As that thought crossed my mind, he faltered, a thought running through his mind No, no, no, no love, no love. Just a fuck, its just a fuck, there's no love in sex. And I knew he was thinking to himself, not to me, but the thought itself made me sad as I knew he was avoiding any relationship where he might be loved. I pulled him closer, I wrapped my arms around him, I kissed him hard and I shifted positions so almost all of our skin touched as I thrust into him again and again and again, the head of my cock rubbing at his prostate with each and every thrust, pushing him to higher and higher depths of passion. I knew if I kept this up, he'd loose it, in my arms, mouth crushed to mind, body pressed to body, fireworks between us as he sparked and I took in he flames, unafraid of him, of them.

I used every bit of my strength to continue those thrusts, again, again, again, again, thrut after thrust in quick succession, and I heard his breath catch, I could feel his body tensing and my own was not far off, so very close to orgasm. He tried to pull away, not wanting so intimate an embrace when it was 'just sex' but I held onto him, I kissed hi harder, I devoured his mouth with every inch of my tongue, eating him from the mouth down to get to that sweet honey heat inside of him. His breath was like the hot summer day, caressing my skin as his body arched and heated up against me.

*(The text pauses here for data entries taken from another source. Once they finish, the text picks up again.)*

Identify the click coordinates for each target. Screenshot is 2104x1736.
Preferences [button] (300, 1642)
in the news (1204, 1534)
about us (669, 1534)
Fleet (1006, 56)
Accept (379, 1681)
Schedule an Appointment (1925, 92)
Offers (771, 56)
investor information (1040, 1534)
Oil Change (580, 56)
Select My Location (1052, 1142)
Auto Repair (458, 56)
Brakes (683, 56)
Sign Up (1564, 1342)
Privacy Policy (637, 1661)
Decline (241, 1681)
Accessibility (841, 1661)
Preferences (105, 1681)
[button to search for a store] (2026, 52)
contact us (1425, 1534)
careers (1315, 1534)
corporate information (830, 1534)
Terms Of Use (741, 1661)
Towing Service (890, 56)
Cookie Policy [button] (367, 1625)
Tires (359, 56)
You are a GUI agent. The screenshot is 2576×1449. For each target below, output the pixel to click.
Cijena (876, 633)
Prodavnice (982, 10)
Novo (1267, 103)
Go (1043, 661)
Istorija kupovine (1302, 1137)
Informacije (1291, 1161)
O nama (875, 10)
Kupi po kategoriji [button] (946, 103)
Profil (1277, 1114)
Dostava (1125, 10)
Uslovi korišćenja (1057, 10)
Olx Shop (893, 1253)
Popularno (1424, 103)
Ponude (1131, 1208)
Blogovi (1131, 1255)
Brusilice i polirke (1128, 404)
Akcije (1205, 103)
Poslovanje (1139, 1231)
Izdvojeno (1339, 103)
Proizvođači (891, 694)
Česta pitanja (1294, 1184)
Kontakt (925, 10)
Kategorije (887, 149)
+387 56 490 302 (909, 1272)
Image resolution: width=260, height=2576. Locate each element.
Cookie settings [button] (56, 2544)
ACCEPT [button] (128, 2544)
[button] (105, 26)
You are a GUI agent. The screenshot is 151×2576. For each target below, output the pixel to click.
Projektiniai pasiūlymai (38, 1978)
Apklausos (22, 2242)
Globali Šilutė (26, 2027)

Sparks flew all over now, he was so close, and I knew when he lost it that it'd be explosive. His hair billowed everywhere, any breeze causing it to glow anew just like true living flames. Even his eyes glowed as I kissed him, held him, and thrust into his body. His very skin was the color of embers, and I thought he was nothing short of beautiful. And I thought it, again and again, how beautiful he was, how stunning he was, how badly I wanted him, how badly I wanted his pleasure, and I could feel it, each thrust causing me to moan in time with him, until that last second and I knew he could hold on no longer, and when e lost it, I was right after him barely able to contain the intensity of it.

Torn screamed against my mouth, his fingernails raking at my shoulders and down my back, causing long scratches to erupt against my flesh. I just held him throughout my own release, pumping my seed into a body gone so warm it was nearly uncomfortable, but not quite. His own seed against my belly was scorching hot, but I relished the sensation as a part of making love to this incredible creature I had the good fortune of holding in my arms. He shuddered, but I still wouldn't let him go, I held him, and my kiss became gentler, and my mind continued to linger within his, looking for coherent thoughts that I might see and file away in my memory for later consumption.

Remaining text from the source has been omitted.